Re: Naming conventions for private virtual methods

From:
Victor Bazarov <v.bazarov@comcast.invalid>
Newsgroups:
comp.lang.c++
Date:
Fri, 14 Feb 2014 11:53:14 -0500
Message-ID:
<ldlhlr$kc0$1@dont-email.me>
On 2/14/2014 11:27 AM, Daniel wrote:

I know, nobody likes this kind of question, but there aren't many

questions these days, so ...

Consider a case of private virtual inheritance where the motivation
is


There is no private virtual inheritance in your post, just so we talk
about the same thing, a private virtual inheritance is this relationship
between classes A and B:

     class A { ... };
     class B : virtual A { ... };

to have overloading on the preferred method name "value".

class base
{
public:
     void value(int val)
     {
         // calls value_
     }
     void value(long val)
     {
         // calls value_
     }
     void value(long long val)
     {
         // calls value_
     }
private:
     virtual void value_(long long val) = 0;
};

class derived : public base
{
private:
     // implements value_
};

Can anyone suggest a reasonable naming convention for the overridable
private method value_? I've seen variants of "doValue",
"value_long_long", and "value_event". Any commonly used conventions?
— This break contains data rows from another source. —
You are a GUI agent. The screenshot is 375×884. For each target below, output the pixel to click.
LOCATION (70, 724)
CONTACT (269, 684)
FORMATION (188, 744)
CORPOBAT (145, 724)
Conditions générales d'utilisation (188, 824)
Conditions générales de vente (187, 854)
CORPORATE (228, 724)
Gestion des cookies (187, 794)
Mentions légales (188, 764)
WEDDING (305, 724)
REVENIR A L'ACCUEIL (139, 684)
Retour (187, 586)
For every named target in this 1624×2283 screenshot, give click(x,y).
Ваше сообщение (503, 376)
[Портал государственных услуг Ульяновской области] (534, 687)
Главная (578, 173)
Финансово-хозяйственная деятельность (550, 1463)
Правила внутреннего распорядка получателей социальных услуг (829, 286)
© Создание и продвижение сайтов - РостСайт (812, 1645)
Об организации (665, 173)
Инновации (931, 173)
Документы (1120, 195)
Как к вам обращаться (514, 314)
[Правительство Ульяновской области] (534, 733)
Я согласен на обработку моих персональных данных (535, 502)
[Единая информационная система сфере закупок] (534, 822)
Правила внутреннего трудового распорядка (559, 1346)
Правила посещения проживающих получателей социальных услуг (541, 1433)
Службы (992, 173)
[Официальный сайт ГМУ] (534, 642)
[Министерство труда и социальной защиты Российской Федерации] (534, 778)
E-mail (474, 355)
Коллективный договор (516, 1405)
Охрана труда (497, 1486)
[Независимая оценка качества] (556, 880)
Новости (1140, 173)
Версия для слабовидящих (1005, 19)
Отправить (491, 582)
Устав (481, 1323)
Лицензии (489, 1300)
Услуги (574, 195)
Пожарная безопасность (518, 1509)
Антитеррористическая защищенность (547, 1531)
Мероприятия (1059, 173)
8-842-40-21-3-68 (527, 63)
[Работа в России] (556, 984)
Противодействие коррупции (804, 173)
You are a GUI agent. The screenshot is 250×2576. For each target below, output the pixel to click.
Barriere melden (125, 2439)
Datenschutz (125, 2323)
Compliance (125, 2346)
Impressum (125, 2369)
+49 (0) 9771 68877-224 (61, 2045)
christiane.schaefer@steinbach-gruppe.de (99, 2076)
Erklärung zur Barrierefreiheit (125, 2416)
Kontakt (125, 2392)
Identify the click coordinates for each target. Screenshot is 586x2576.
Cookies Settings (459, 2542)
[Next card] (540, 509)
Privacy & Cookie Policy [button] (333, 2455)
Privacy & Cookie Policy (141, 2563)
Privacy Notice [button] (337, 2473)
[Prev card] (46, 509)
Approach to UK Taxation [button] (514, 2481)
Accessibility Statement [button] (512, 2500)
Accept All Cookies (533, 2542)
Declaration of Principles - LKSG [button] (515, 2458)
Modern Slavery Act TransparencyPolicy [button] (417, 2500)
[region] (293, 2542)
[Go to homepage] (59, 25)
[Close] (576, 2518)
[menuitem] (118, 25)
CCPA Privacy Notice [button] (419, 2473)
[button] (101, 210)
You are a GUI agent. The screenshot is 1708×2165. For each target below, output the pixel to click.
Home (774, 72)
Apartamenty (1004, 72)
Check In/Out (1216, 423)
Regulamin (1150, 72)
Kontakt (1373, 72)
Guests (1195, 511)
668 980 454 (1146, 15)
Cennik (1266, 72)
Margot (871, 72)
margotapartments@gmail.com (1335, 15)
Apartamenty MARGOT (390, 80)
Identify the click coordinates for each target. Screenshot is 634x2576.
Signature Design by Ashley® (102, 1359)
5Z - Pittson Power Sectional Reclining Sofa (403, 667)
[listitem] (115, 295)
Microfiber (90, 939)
 From the implementation 'value' here is a "setter", so it might make
sense to indicate that.

Another argument is that the overloaded function shall be specific to
each class deriving from 'base', so it might make sense to add
"specific" to it (either as a suffix or as a prefix).

And of course I admit that I am not aware of any convention you're
alluding to in your message. If there exists something of that sort, I
have never come across it, or cannot recall such an occurrence.